En este sentido, a los difuntos no les sirven nuestras lágrimas, ni es falta de cariño el dejar de llorarlos una vez pasado el duelo. Les sirven nuestras oraciones, con las cuales, además, podemos instaurar una nueva forma de comunión con ellos, diversa de la comunicación física, que nos ha sido dolorosamente vedada. Por ello, la muerte es ocasión de robustecer la fe, y de salir más fuertes, pues tenemos una visión más completa y realista de nuestra vida y de la de los demás.

Dos últimas precisiones. Es preciso explicar eso a los niños. Con sencillez. Tenemos una vida aquí y otra después, más plena, en el Cielo.
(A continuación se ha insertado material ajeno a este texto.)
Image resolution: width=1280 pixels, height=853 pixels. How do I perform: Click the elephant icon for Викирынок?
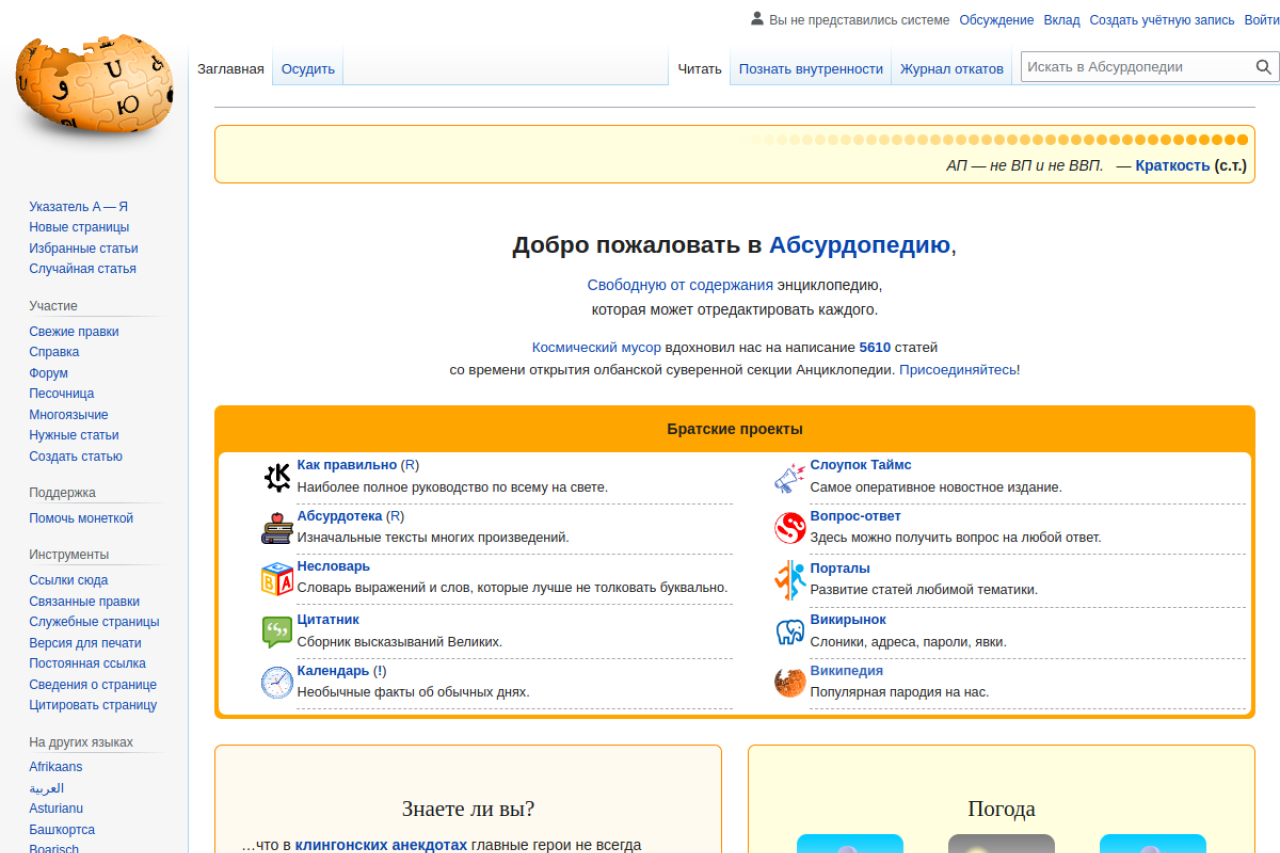point(789,631)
Algunos se nos adelantan y nos esperan alegres, del otro lado de la orilla, hacia donde nosotros, inexorablemente nos dirigimos. Y para superar la espiral sin sentido del dolor, nos sirve pensar que nuestros deudos continúan manteniendo su conciencia, su “yo”, en la otra vida. Continúan amando lo que amaron. Lo que menos quieren es que por culpa de ellos, nuestra vida se vuelva amarga o nos quedemos atorados en ese trágico evento. Al contrario, ellos quieren que vivamos nuestra vida, intensa y felizmente.